Guatemala: droits de l'hommeCe texte d'Amnesty International n'engage que la responsabilité de cette organisation
En juin, trois membres des forces armées ont été condamnés à de lourdes peines de réclusion pour l'exécution extrajudiciaire de l'évêque Juan José Gerardi, commise en 1998. Les organisations non gouvernementales de défense des droits humains, les journalistes, les membres de l'appareil judiciaire, les témoins et les personnes qui tentaient de faire traduire en justice les responsables présumés de violences continuaient de se heurter à de nombreux obstacles et d'être la cible de menaces.

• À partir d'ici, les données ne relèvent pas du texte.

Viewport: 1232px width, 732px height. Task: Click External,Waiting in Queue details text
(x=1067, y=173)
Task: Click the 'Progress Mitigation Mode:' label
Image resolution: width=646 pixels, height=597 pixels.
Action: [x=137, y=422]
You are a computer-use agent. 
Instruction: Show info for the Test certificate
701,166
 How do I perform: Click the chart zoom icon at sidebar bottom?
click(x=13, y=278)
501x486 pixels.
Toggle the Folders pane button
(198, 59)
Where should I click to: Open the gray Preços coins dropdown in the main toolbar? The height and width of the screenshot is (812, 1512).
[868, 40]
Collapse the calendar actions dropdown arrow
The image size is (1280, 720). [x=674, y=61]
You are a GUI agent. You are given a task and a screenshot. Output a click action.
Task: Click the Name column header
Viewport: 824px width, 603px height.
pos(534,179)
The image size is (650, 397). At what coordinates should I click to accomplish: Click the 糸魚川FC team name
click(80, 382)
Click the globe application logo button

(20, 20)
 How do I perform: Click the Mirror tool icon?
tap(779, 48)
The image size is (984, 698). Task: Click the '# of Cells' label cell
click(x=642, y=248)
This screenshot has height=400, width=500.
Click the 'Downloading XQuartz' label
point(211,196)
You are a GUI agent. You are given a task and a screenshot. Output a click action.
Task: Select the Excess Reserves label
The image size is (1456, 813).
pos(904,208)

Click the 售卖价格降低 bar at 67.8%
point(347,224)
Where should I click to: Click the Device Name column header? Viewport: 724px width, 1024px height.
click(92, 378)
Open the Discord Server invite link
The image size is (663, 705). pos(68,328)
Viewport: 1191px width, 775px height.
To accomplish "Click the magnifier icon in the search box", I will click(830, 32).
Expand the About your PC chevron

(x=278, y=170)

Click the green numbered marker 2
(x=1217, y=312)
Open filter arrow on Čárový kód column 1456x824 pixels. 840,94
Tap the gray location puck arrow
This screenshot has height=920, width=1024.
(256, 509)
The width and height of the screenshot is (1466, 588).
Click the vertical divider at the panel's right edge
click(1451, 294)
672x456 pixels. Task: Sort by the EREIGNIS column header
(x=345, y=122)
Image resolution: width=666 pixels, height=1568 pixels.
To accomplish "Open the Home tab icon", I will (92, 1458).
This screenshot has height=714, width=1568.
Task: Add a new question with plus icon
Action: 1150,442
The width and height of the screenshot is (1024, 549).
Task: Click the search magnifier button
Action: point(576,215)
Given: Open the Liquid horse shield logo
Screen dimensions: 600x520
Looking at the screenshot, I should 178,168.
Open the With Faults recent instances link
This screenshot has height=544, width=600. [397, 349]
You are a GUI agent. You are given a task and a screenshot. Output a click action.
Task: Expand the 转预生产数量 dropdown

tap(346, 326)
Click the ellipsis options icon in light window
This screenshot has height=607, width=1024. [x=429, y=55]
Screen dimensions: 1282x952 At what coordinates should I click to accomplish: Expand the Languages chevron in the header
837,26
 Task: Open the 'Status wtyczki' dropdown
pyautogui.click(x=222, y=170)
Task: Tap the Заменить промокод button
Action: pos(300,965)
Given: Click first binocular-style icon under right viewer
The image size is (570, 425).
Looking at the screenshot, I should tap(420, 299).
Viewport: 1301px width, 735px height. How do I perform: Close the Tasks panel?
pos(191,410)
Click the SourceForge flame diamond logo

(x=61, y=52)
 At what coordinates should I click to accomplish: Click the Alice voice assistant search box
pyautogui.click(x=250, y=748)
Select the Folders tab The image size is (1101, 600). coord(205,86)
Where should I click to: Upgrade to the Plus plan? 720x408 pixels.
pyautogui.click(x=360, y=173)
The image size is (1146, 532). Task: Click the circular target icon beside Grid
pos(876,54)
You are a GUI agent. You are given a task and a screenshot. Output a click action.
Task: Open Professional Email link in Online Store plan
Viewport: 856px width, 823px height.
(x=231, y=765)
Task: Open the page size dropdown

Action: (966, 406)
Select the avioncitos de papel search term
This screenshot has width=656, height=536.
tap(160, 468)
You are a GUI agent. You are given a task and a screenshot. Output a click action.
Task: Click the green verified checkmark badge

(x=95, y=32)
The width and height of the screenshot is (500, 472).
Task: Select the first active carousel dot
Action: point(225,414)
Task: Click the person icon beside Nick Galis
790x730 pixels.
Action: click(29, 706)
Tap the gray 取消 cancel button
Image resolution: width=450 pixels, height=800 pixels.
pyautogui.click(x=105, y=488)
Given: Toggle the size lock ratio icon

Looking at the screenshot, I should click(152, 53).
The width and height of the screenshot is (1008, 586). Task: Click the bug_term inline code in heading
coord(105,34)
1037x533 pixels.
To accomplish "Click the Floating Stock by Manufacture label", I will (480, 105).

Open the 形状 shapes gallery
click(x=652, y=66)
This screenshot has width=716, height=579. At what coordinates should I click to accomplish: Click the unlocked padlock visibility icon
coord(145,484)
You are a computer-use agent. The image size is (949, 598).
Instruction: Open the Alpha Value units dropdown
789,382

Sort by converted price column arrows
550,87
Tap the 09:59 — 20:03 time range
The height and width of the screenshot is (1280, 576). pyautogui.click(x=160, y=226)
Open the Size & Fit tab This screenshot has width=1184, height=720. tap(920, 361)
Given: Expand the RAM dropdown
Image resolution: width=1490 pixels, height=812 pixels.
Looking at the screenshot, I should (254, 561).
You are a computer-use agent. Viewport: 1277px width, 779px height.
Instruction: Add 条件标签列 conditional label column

Des condamnations à mort ont été prononcées, mais aucune exécution n'a eu lieu. Contexte Lors de son entrée en fonction, au mois de janvier 2000, le président
Alfonso Portillo avait promis la mise en œuvre des accords de paix et le
démantèlement de la structure de pouvoir "parallèle"
qui empêche la protection des droits humains et la poursuite en justice
des personnes soupçonnées d'avoir porté atteinte à
ces droits. Il s'était aussi engagé à abolir le tristement
célèbre Estado Mayor Presidencial (État-major présidentiel),
qui a joué un rôle dans certaines des affaires les plus retentissantes.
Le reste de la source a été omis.